━━━ Exercise input ━━━

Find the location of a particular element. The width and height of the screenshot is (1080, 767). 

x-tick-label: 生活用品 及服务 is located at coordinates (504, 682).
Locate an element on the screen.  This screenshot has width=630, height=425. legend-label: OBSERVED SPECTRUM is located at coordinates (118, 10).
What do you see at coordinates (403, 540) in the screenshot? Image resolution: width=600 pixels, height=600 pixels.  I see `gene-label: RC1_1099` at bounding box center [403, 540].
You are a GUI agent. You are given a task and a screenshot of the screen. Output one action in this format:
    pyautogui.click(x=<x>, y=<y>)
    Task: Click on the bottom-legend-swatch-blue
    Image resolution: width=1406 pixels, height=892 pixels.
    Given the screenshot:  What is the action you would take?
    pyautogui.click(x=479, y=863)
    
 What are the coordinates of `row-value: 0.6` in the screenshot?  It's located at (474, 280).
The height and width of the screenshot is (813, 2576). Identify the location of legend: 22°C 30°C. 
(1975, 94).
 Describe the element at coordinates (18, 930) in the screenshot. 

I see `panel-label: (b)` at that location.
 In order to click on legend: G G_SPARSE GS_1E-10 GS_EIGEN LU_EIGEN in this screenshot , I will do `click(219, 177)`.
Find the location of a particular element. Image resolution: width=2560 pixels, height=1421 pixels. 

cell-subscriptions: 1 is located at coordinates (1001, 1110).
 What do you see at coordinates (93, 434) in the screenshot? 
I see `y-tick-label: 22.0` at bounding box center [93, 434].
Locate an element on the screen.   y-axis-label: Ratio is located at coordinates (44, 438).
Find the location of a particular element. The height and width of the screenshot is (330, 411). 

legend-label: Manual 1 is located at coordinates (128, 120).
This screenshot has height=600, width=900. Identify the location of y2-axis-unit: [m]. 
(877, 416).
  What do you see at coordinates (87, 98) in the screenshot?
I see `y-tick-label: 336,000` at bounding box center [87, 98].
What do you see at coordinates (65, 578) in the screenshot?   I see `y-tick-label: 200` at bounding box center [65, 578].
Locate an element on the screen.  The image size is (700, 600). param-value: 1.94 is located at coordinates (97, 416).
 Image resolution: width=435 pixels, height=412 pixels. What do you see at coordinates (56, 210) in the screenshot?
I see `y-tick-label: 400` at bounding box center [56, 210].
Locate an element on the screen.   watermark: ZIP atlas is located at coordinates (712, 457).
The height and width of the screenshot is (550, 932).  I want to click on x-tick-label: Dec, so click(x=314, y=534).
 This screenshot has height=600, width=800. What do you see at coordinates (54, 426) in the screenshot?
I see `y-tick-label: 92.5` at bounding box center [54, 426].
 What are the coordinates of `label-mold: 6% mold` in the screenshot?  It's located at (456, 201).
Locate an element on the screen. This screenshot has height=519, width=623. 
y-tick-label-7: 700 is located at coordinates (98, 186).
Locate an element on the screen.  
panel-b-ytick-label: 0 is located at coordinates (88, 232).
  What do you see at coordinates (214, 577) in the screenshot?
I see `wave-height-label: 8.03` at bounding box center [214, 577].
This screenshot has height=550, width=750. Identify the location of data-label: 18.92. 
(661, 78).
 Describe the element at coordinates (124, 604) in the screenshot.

━━━

▸ **Directive**: Turn the records between the lines holding "What do you see at coordinates (65, 578)" and "y-tick-label-7: 700 is", inclusive, into a numbered list, leaving out any blank lines.

▸ **Answer below**:
1. What do you see at coordinates (65, 578) in the screenshot?   I see `y-tick-label: 200` at bounding box center [65, 578].
2. Locate an element on the screen.  The image size is (700, 600). param-value: 1.94 is located at coordinates (97, 416).
3.  Image resolution: width=435 pixels, height=412 pixels. What do you see at coordinates (56, 210) in the screenshot?
4. I see `y-tick-label: 400` at bounding box center [56, 210].
5. Locate an element on the screen.   watermark: ZIP atlas is located at coordinates (712, 457).
6. The height and width of the screenshot is (550, 932).  I want to click on x-tick-label: Dec, so click(x=314, y=534).
7.  This screenshot has height=600, width=800. What do you see at coordinates (54, 426) in the screenshot?
8. I see `y-tick-label: 92.5` at bounding box center [54, 426].
9.  What are the coordinates of `label-mold: 6% mold` in the screenshot?  It's located at (456, 201).
10. Locate an element on the screen. This screenshot has height=519, width=623. 
11. y-tick-label-7: 700 is located at coordinates (98, 186).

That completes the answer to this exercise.